Huxley's allegations that ‘Ulalume’ is composed in a walloping [page xxix:] dactylic metre(77) and the stanzas to Augusta in a dactylic permanent wave(78) are surprising — especially since we state below(79) that Poe never composed in dactyls. We recall that to wallop (sc. gallop) is the recognized affect of anapaests,(80) not of dactyls. [page xxx:] Huxley had enough Latin to tell an anapaest from a dactyl if he had bothered to. From the facts that Huxley quotes Milton from memory,(82 [[81]]) that his gallery of horrors adds Moore(82) and Hood(83) to Poe and Byron, and that he speaks of dactyls, we conjecture that he dashed off his essay at a country-house weekend, with no books of reference except a volume of Poe's poems § essays (probably the Everyman, but possibly Brimley Johnson's); noted that in Rationale Poe spoke of dactylic lines in ‘The bride of Abydos’; and transcribed the word dactylic without bothering to verify what Byron's, or Poe's, metre was. The fact that Poe himself could easily have scanned, or attempted to scan, ‘Ulalume’ in dactyls (rejecting the initial The, or even scanning it as a caesura) will not save Huxley from the imputation that, in Vulgarity ‘ he scanned Poe like a mouton de Panurge.

We are unwilling to quit the subject of ‘Ulalume’ without mentioning that Campbell's reading of immemorial as memorable (84) is untenable; Poe clearly took the word in its radical sense without memory: but choice between the glosses whereof memory surviveth not and wherein [my] faculty of memory was absent we leave to the metaphysical psychologists, with what assistance they can derive from v. 22.

5. To the twelve lines cited by Poe it is expedient to add vv. 25-32:

25

Read from some humbler poet

Whose songs gushed from his heart,

As showers from the clouds of summer,

Or tears from the eyelids start;

Who through long days of labor,

30

And nights devoid of ease,

Still heard in his soul the music

Of wonderful melodies.

The syllabic system can make nothing of these verses. It counts, in the blank lines, 2 7-syllabled, 5 8-syllabled, 2 9-syllabled, and 1 10-syllabled; in the rhymed lines, 2 6-syllabled, 5 7- syllabled, and 3 8-syllabled; and pronounces the normal stanza to be 8.7.8.7, which strikes an average between all by fitting none.

To scan Longfellow in feet, it is convenient to begin with Bryant's ‘delightfully delicate and beautiful’ translation of Iglesias, pp. 34-36 below.

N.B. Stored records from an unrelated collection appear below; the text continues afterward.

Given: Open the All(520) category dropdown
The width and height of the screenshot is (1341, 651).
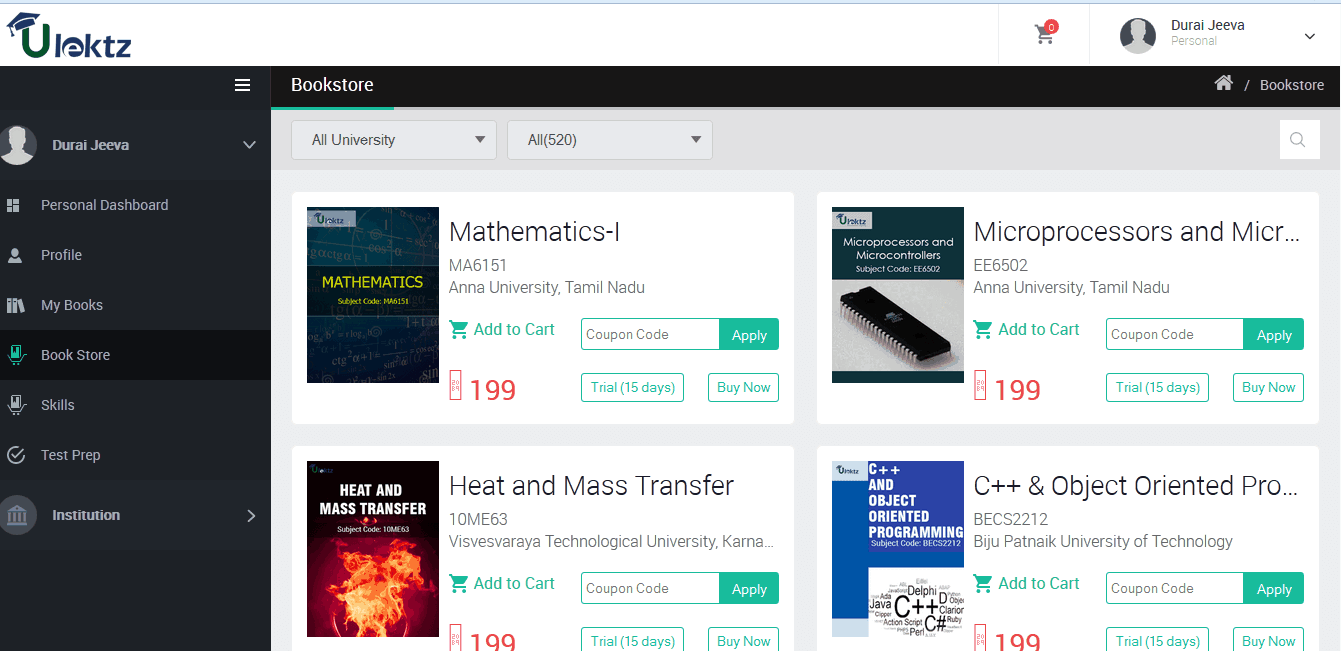Looking at the screenshot, I should click(609, 140).
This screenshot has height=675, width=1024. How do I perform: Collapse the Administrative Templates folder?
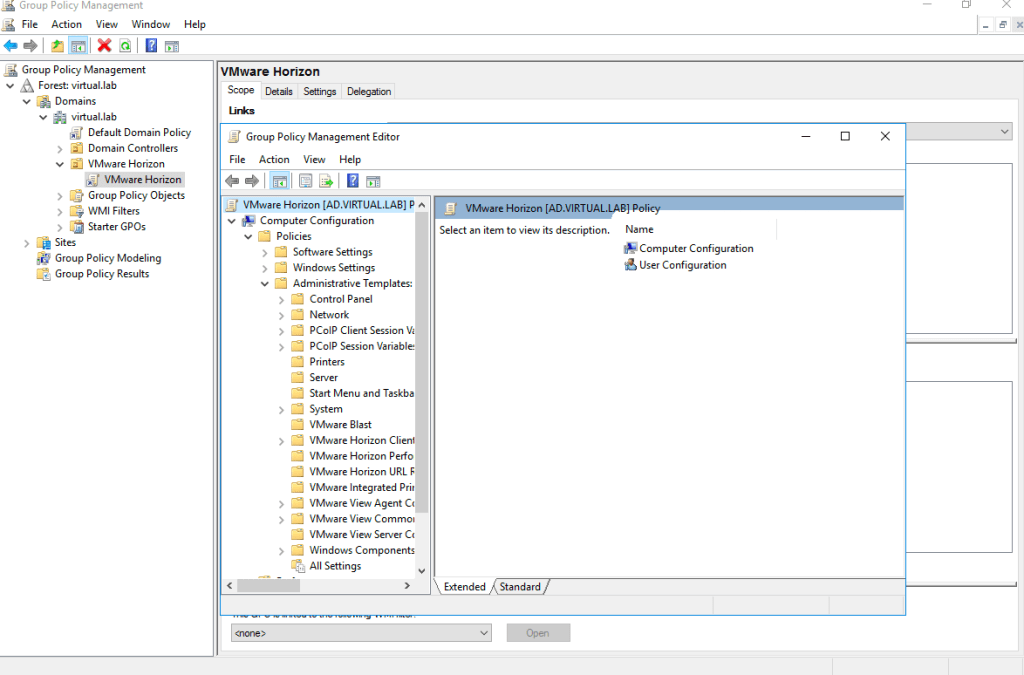pos(266,284)
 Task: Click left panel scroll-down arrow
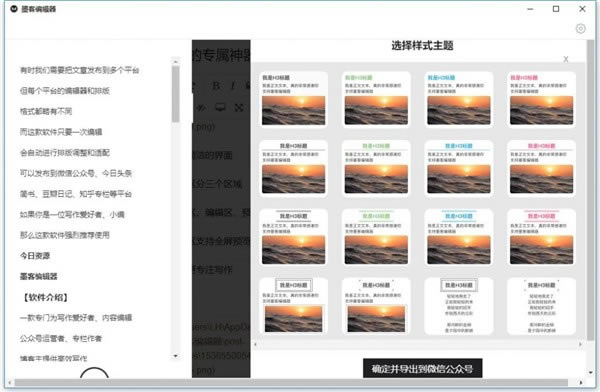click(176, 356)
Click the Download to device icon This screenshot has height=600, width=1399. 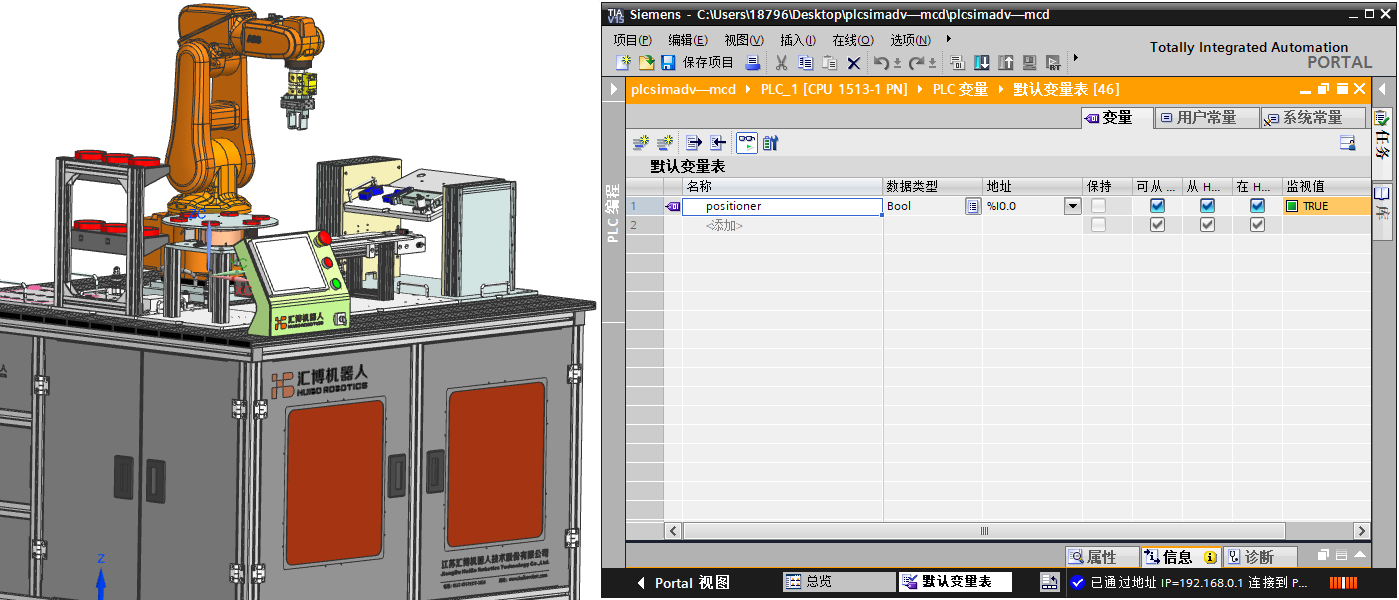tap(982, 63)
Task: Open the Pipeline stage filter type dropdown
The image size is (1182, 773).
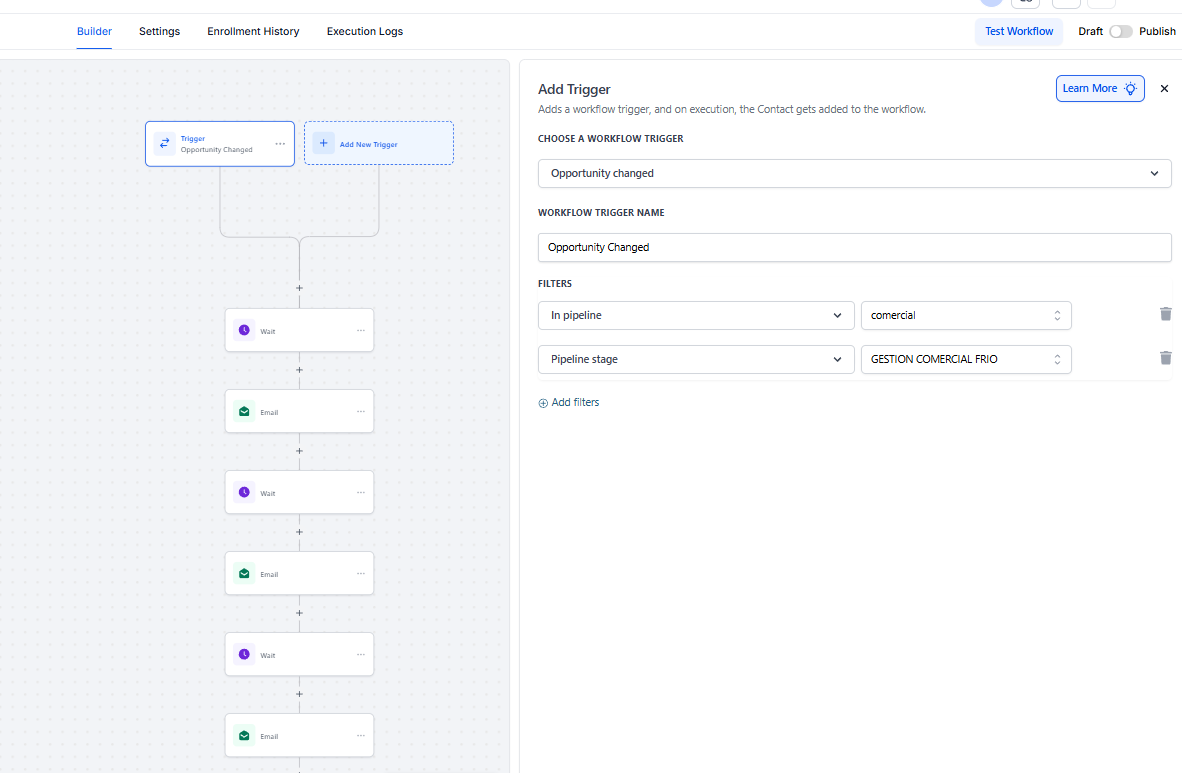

Bryant's metre is paradigmatically regular, and is iambic of three feet with hypermetrical syllable in the blank lines;(85) and the paradigm will be recognized in Longfellow's vv. 29-30. Now substitute anapaests (or bastard iambi) ad libitum, and trochees at the beginning of vv. 6 § 25 — substitutions well within Poe's comprehension — and Longfellow's metre emerges.

Why, then, did this scansion defeat Poe? Psychologically, it is arguable that, his feud with Longfellow & Outis still warm in [page xxxi:] his heart, he would or could not praise Longfellow without damning him as well.(86) Metrically, the difficulty is with the hypermetrical syllable. Although Poe's practice embraces double rhyme in anapaestic verse (regularly in ‘Ulalume’) and an eleventh syllable in blank verse (quite frequent in ‘The Coliseum’(87) , Poe's theory has not digested this syllable. In that theory any syllable remaining after dividing a verse into feet must either be made a foot (which works in trochaic verse, and even in elegiacs) or be carried forward in that chimera, a continuous scansion. Continuous scansion in iambi would make an iambic trimeter (six feet) of each of Longfellow's distichs, and entail such quick iambi(88) as me that my soul, ing that is not, ly as the mists.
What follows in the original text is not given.